Source extract:
····················
In many industrial environments it is required to have a large number of sensors distributed about a machine or industrial plant and this invention arose with a view to simplying the design and installation of such a system and to providing a basic sensor system which can readily be adapted to different purposes.
This invention provides apparatus for sensing a physical property comprising: a source of radiated energy designed to project a beam of energy through a medium in which the apparatus is located; a sensor arranged to receive the beam of energy and designed to use the energy to generate a second beam carrying information concerning the said physical property; and a receiver for receiving the second beam and extracting the aforesaid information from it.
The medium in which the apparatus is located will of course normally be the atmosphere but the invention would be applicable in other environments for example, under water or in space.
It will be apparent that by employing the invention the need for a physical link such as a wire or an optical fibre between the source of radiated energy and the sensor and between the sensor and the receiver is eliminated. This greatly simplifies the design and construction of a basic system which is adaptable to a very large range of different environments. This advantage is greatly magnified where a large number of sensors are required.
A receiver is preferably directional and arranged so that its direction of maximum sensitivity is aligned with the sensor so as not to receive extraneous radiation from other sources.
Where there are a number of sensors the energy source may be designed to project energy simultaneously to all of them or to project energy in turn to them one by one. The receiver is preferably constructed and arranged to receive energy in turn from the sensors, when there is more than one of the latter. In one form of the invention the source of energy transmits energy to one sensor which in response transmits a beam to the receiver and this operation is then repeated with the other sensors in turn.
····················
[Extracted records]

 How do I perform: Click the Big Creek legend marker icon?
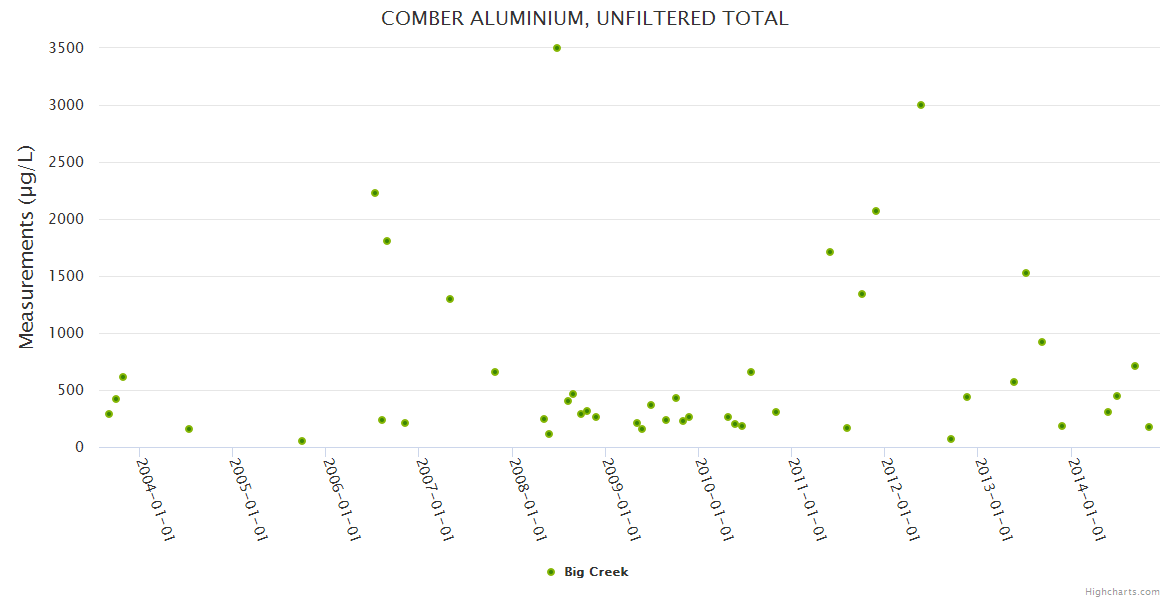pyautogui.click(x=550, y=572)
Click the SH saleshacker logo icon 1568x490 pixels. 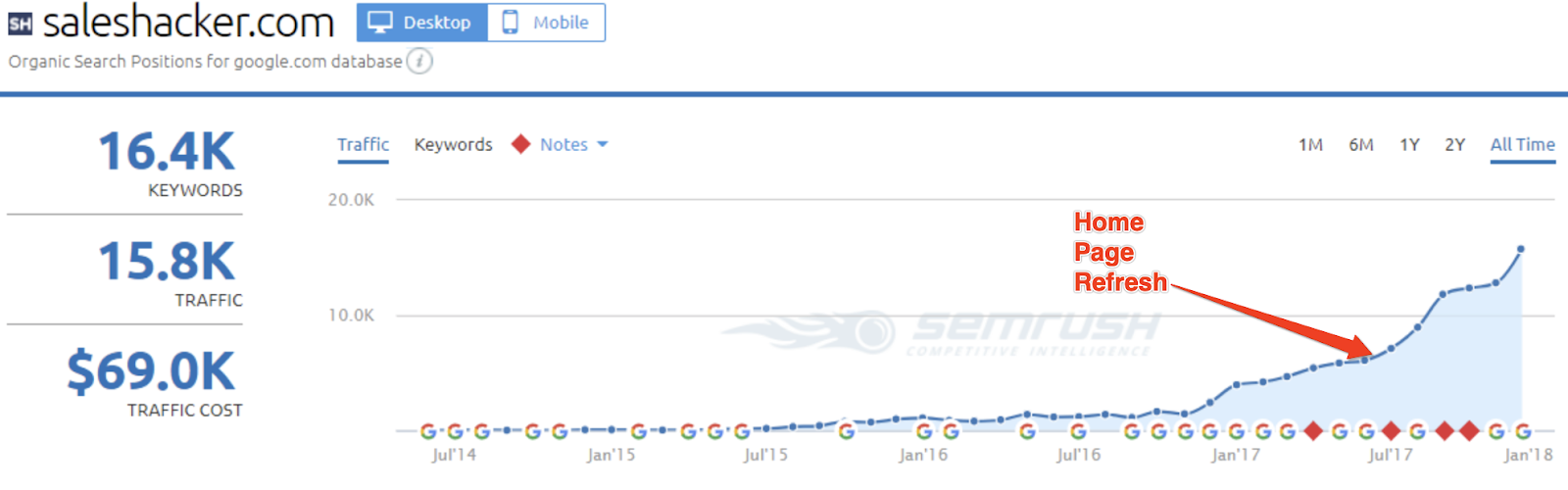tap(20, 24)
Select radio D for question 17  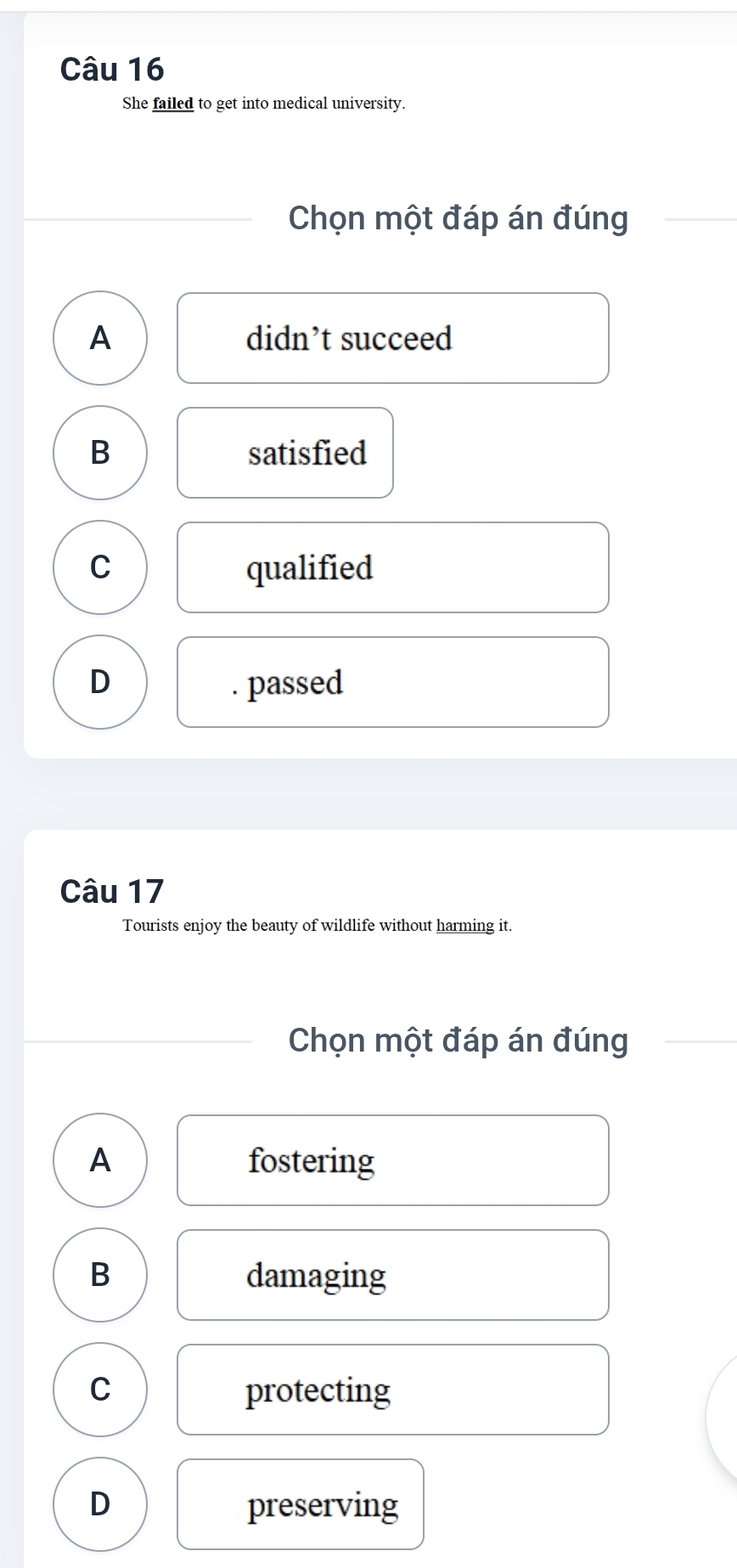click(100, 1504)
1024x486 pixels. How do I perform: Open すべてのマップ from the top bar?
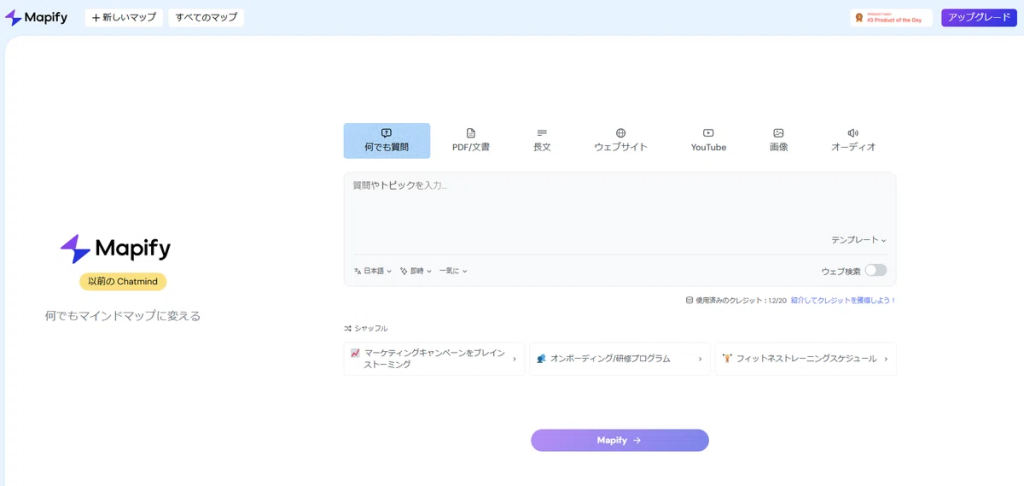pos(206,17)
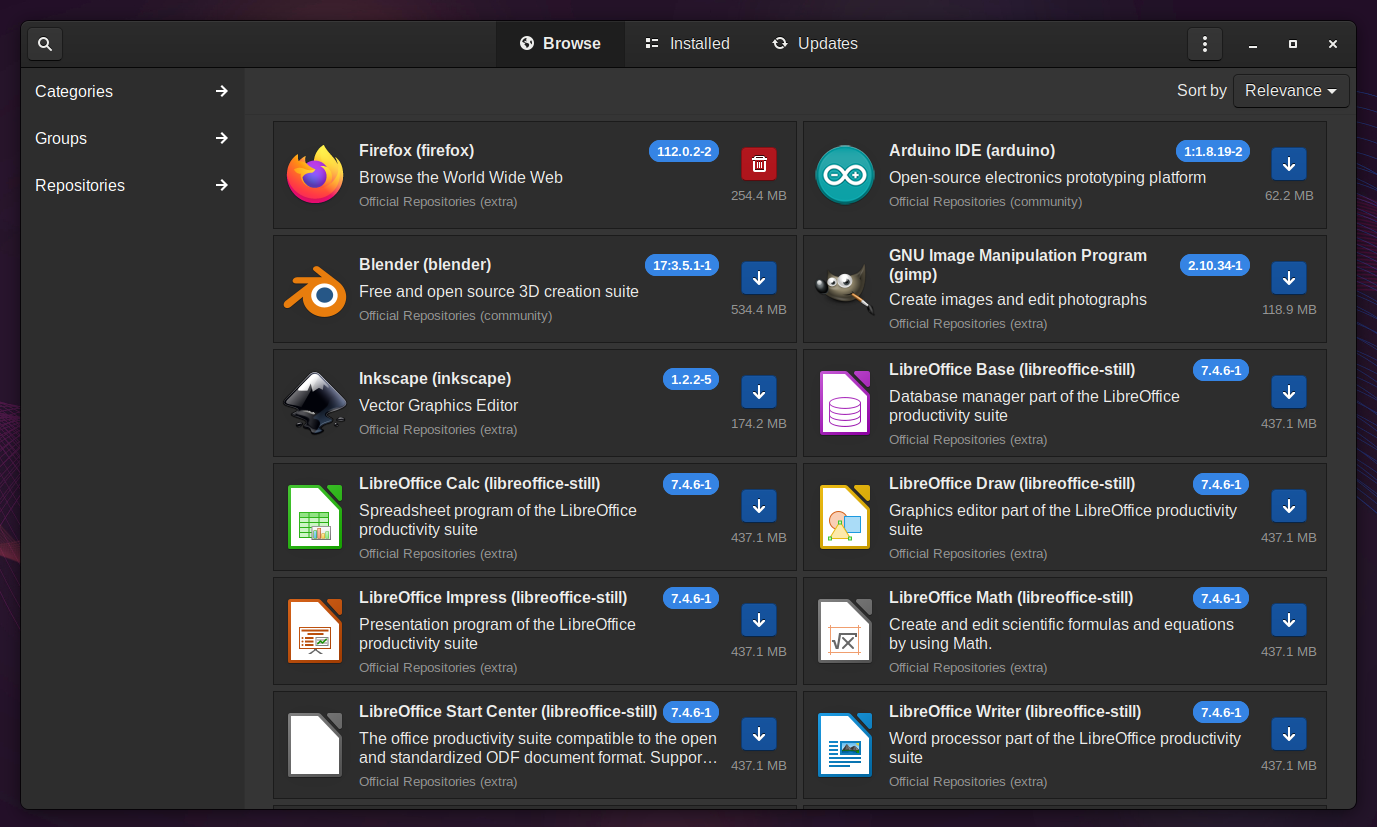This screenshot has height=827, width=1377.
Task: Open the three-dot hamburger menu
Action: [x=1205, y=44]
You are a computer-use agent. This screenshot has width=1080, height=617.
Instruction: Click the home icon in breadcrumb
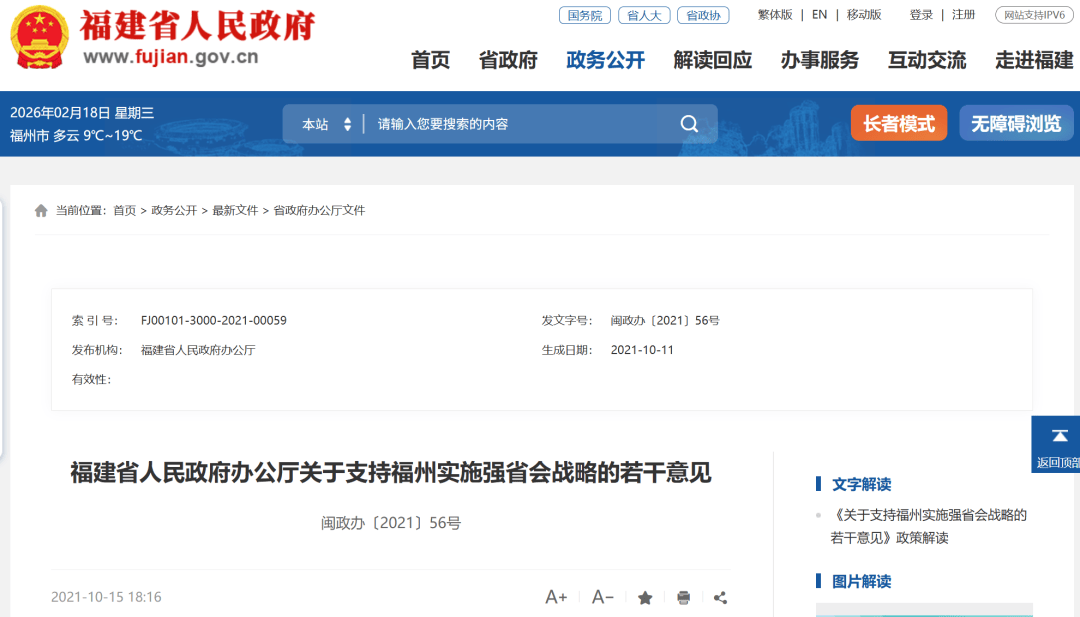41,211
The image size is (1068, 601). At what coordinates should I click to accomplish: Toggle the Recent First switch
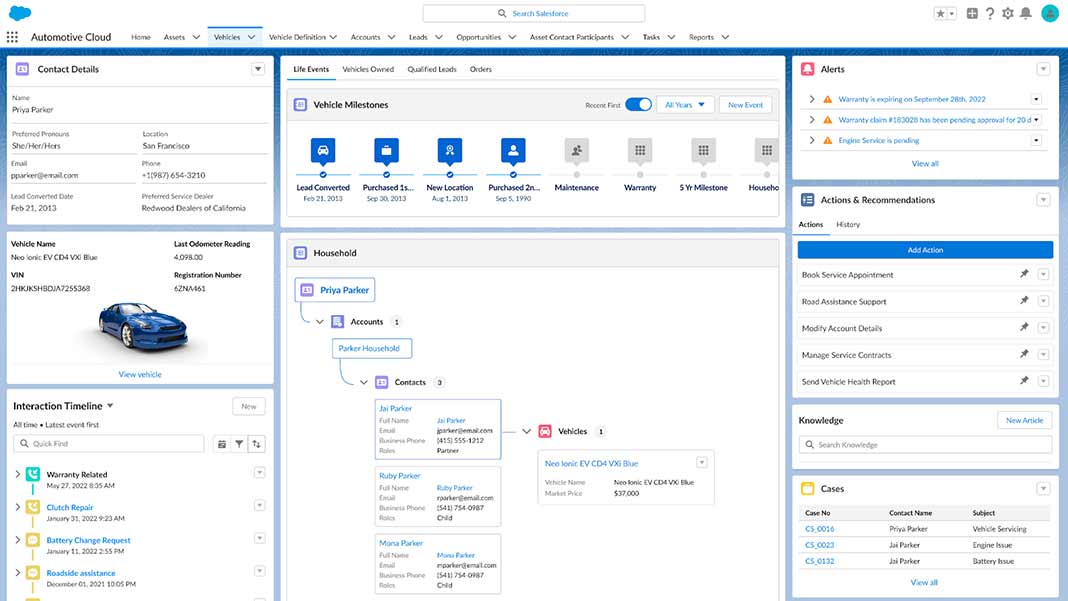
····················
What you are asked to do: Render this sentence from the sensor-system passage in Spanish: "A receiver is preferably directional and arranged so that its direction of maximum sensitivity is aligned with the sensor so as not to receive extraneous radiation from other sources." The records are not required for this exercise.

The result: Un receptor es preferiblemente direccional y está dispuesto de modo que su dirección de máxima sensibilidad quede alineada con el sensor, para no recibir radiación extraña procedente de otras fuentes.